43. Hiroshima is not especially known for its trains, but the city does have a streetcar. It takes about 10 minutes to get from downtown Hiroshima to the port.

44. If you’re looking for an alternative mode of transportation, and especially if the weather is warm and sunny, you can also sign up for a Hiroshima cruise, which will take you through the city’s numerous canals.

45. If you fancy cycling, do so along the Shimanami Yumeshima Kaido. The whole road can take up to two to three days to ride, but you can do only a portion as a one-day activity.

46. Along the Shimanami Yumeshima Kaido, on the small island of Mukaishima, is Pitchfork Farms, a modest but thriving natural farm run by Thomas Kloepfer and his wife, Kaori. If you’re looking to get reacquainted with nature and taste a little bit of the slow life, stop here.
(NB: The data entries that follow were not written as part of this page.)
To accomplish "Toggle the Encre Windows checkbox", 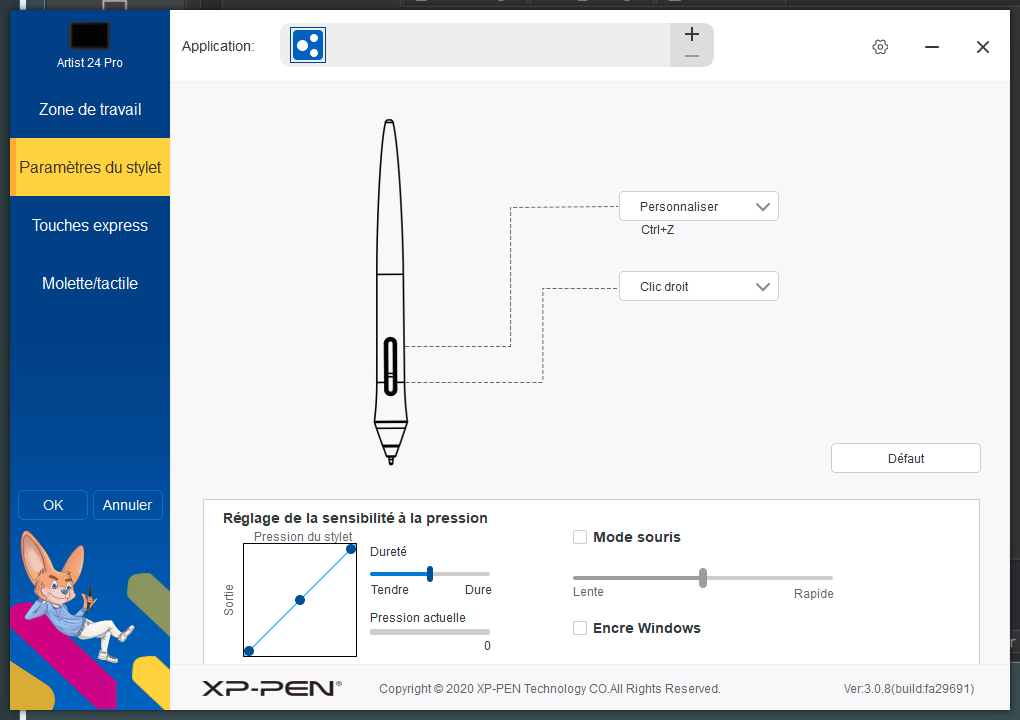I will point(580,628).
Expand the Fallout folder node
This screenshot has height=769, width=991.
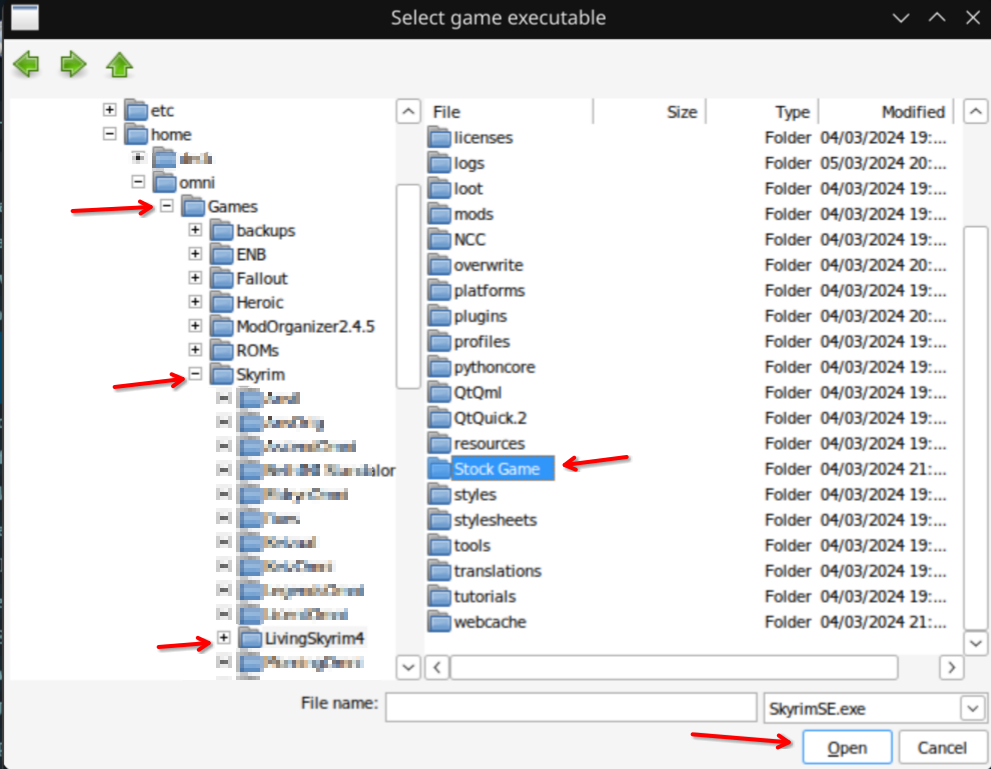196,279
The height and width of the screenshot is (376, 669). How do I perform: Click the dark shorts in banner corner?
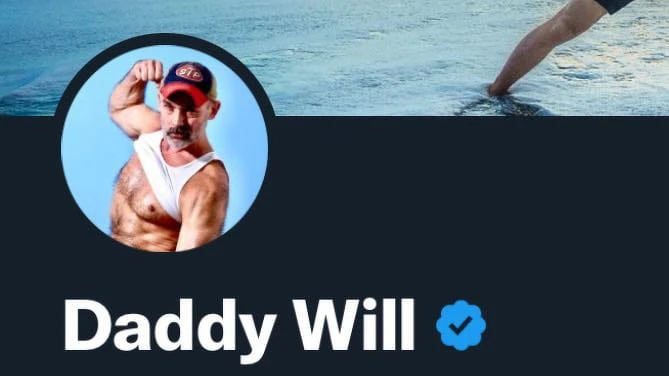619,5
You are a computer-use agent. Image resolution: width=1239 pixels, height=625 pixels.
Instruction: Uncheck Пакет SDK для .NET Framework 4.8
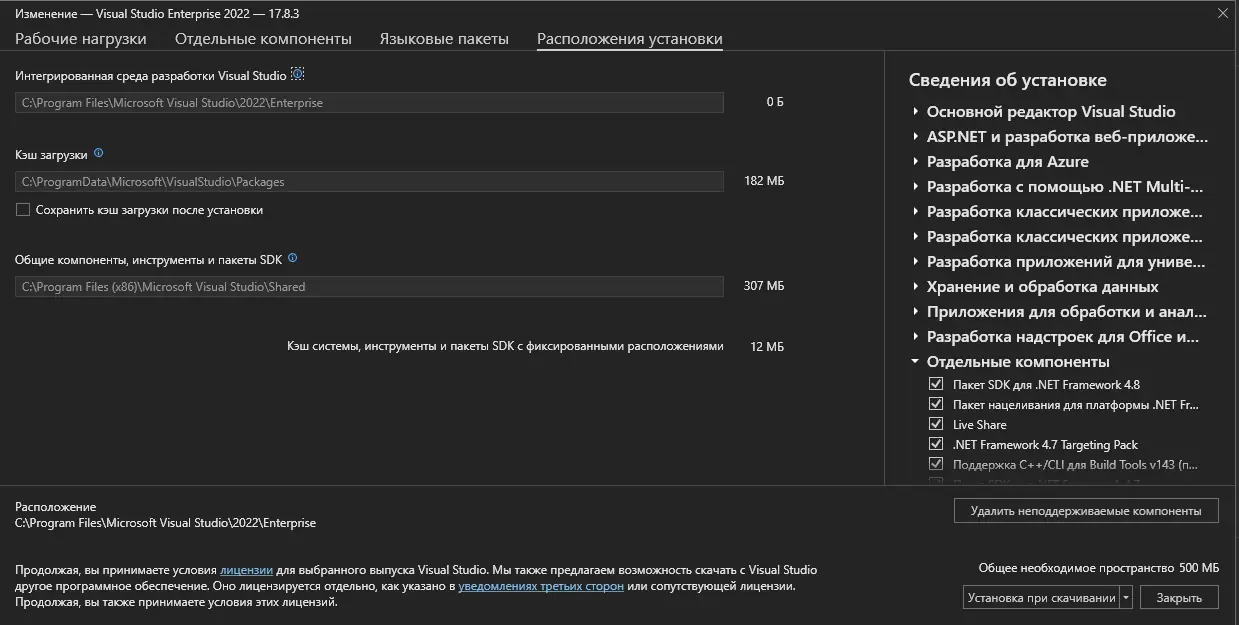(936, 384)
47. And when in Onomichi, if you identify as a cat person, stroll along the Onomichi Cat Trail. The off-road path is said to see over 100 cats pass through and you can see feline-inspired sculptures and murals along the way.

48. Architecture fans should consider booking a night at Log, a renovated apartment building-turned stunning hotel at the foot of Mount Senkoji. It has a garden, restaurant and an art gallery.

49. Consider booking a cruise aboard Japan’s first floating ryokan, Guntu. The cruise starts and ends at Onomichi, but takes guests through the Seto Inland Sea and neighboring prefectures.

50. For a similar high-end experience on land, check out Bellavista Spa & Marina Onomichi. The hotel is known for its stunning Ribbon Chapel, designed by Hiroshi Nakamura & NAP. There’s also a restaurant that boasts great French cuisine.